1b.Approach (from AD-416):
Sample collections will be made at numerous beef processing plants located across the United States in order to generate an extensive set of samples from the most relevant commercial sources. Targeted locations include California, Wisconsin, Nebraska, Texas, and Pennsylvania. Samples will consist of feces collected from colons during processing in order to have samples that reflect the production environment from which the animal originated. Processing plants that harvest fed cattle and cull cows and bulls from dairy and beef sources will be visited for sample collection. Feces will be screened before and after enrichment for the presence of STEC using a semi-quantitative molecular amplifiation method that detects the presence of Shiga toxin genes. This will not only identify cattle that carry STEC but also identifying those that carry higher loads and provide an estimate of the level of STEC that is shed. Samples found positive for STEC will be subjected to culture isolation for the Top-6 serotypes as well as all other STEC serotypes. All STEC isolates will be serotyped and characterized for genes that are known to contribute to increased virulence. These genes are Shiga toxin 1 (stx1); Shiga toxin 2 (stx2); intimin (eae); EHEC hemolysin (ehx); non-locus of enterocyte effacement effector (nle) products: nleB, nleC, nleF and nleG-2; subA (the prototype Subtilase cytotoxin); chuA, (an outer membrane heme uptake protein); irp2, (an iron repressible protein carried in a high-pathogenicity island); saa (associated with pathogenic STEC adherence); and other type III secreted effectors of EHEC (espK, and Ibe).

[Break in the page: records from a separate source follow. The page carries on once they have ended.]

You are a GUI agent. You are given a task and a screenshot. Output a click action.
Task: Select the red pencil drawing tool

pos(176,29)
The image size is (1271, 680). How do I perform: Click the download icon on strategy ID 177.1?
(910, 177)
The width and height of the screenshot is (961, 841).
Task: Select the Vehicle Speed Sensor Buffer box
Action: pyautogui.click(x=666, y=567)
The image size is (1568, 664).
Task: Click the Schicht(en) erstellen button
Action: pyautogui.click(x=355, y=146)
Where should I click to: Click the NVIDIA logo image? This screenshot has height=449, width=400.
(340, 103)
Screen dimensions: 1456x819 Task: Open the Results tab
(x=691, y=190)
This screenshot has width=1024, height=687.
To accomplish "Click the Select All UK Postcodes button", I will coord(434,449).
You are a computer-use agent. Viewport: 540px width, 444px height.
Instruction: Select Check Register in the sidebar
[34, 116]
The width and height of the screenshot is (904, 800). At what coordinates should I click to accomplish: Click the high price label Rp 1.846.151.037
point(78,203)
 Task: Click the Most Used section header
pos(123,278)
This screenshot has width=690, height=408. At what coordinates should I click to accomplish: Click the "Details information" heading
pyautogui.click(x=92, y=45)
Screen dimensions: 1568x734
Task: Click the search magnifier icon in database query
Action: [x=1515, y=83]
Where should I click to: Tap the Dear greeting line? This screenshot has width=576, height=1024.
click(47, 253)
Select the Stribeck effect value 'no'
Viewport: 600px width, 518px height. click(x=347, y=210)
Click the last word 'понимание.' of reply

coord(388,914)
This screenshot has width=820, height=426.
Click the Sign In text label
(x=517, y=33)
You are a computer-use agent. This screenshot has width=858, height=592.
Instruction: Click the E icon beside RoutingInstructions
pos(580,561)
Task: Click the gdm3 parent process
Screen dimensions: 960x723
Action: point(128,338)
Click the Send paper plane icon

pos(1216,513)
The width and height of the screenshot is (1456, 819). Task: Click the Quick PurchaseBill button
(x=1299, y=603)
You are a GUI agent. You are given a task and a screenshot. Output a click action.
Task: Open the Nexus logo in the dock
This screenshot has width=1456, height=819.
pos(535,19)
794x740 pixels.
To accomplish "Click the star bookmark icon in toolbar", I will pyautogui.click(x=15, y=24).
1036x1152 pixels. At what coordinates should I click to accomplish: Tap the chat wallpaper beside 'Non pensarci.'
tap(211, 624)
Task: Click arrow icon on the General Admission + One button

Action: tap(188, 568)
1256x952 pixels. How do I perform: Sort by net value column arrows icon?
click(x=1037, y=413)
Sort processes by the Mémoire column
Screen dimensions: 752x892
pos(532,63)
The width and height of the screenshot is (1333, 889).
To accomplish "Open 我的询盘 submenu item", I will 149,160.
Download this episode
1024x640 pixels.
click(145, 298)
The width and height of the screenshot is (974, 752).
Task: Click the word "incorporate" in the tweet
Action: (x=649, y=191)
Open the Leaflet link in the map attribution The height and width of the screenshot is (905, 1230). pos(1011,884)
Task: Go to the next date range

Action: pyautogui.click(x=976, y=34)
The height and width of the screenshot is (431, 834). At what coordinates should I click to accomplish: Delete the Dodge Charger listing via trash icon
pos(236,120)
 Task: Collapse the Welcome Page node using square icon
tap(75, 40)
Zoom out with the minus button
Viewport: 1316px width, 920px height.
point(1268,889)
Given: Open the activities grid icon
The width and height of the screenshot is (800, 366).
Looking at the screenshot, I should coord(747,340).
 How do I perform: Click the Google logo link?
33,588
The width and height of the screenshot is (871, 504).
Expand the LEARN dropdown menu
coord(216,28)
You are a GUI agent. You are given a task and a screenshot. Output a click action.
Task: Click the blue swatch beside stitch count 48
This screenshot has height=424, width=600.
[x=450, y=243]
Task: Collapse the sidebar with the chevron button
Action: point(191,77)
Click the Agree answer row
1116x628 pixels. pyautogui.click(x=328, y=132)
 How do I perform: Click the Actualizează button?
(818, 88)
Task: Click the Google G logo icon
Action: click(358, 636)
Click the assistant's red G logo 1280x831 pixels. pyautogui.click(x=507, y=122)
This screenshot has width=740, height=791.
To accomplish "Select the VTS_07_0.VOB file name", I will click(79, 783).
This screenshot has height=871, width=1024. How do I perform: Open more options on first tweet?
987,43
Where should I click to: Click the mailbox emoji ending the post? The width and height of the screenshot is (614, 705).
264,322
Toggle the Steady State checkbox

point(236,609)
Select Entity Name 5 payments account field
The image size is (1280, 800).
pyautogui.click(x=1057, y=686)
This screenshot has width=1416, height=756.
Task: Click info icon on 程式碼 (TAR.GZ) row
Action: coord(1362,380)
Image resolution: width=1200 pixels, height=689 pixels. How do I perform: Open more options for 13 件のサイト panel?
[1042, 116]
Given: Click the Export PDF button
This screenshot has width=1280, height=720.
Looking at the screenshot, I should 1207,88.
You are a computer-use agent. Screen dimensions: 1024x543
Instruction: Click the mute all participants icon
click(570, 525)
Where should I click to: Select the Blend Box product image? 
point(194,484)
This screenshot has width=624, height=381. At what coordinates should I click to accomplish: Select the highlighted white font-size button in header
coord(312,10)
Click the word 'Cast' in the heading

This project has been completed. Cattle are considered a primary reservoir of Shiga-toxin producing Escherichia coli that cause enterohemorrhagic disease (EHEC) in humans and contaminated beef products are considered one vehicle of transmission. However, cattle entering the beef harvest process originate from very different production systems: feedlots, dairies, and beef breeding herds. This study collected feces from 1,042 fed cattle, 1,062 cull dairy cattle and 1,019 cull beef cattle at harvest in five regions of the United States. Results showed that the prevalence of Shiga-toxin (stx) genes in the feces of cattle was statistically different between cull dairy (91%) and cull beef and fed cattle (99%). When additional genetic factors predictive of EHEC were considered, the prevalence of EHEC was statistically different between all 3 groups of cattle (fed = 77.2%, cull dairy = 47.7%, and cull beef = 38.7%). The presence of the top 6 non-O157 EHEC serotypes (O26, O45, O103, O111, O121 and O145) was determined using molecular analysis and physical culture isolation. The most common identified and isolated were EHEC-O26 in 17% of eastern dairy cattle and EHEC-O103 in 32% of northern fed cattle. EHEC-O45 was widely prevalent in about 20% of central fed cattle, eastern fed and cull dairy cattle, and northern fed and cull beef cattle, whereas EHEC-O121 was the least frequent (<1%) but identified in all regions except the north and identified in all cattle types at least once. The results of this study will assist the meat industry, regulators and public health officers by identifying the particular EHEC serogroups that are more commonly associated with the different types of cattle, allowing more targeted and efficient tracking, testing and intervention use.